Das harte Training hat mittlerweile schon Früchte getragen: Gemeinsam startete das Trio auf der Halbmarathon-Distanz des Baden-Marathons in Karlsruhe. Insgesamt 8000 Menschen nahmen teil, davon über 3000 am 21,1 Kilometer langen Halbmarathon. Einige der Bewohner und Betreuer vom Maiberg waren zum Anfeuern mit nach Karlsruhe gereist. Mohammad belegte nicht nur den 114. Gesamtplatz unter den 3000 Läufern, er wurde Vierter in seiner Altersklasse. Bashir erreichte im Gesamtklassement den 210. Platz. In der Altersklasse der männlichen Jugend wurde er Siebter. Betreuerin Rhein lief auf den 162. Gesamtrang und war 20. in der Altersklasse W30.

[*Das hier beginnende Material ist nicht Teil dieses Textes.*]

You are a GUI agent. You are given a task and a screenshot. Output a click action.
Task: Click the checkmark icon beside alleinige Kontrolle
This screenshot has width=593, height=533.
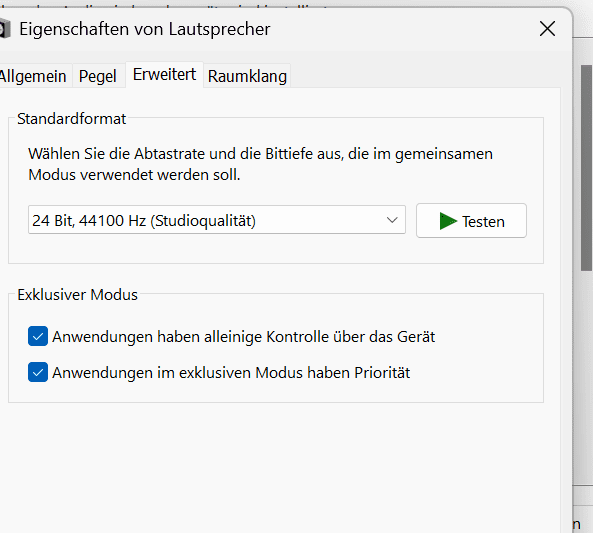(x=38, y=336)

Auch beim Heppenheimer Altstadtlauf nahmen neben Rhein einige Bewohner des Hauses am Maiberg teil. Rhein wurde schnellste Dame und Mohammad war der Schnellste seiner Altersklasse und Gesamt-Vierter. Nächstes Ziel ist der Halbmarathon Ende November in Hockenheim. Einen Marathon laufen dürfen Bashir und Mohammad erst, wenn sie 18 sind. Nächstes Jahr soll es dann so weit sein. Was sich Rhein nun noch wünscht, das sind Fitness-Uhren für die beiden Jungen. Derzeit laufen alle drei nur nach der von Rhein, was aber zunehmend schwerer wird, weil alle ein unterschiedliches Tempo gehen.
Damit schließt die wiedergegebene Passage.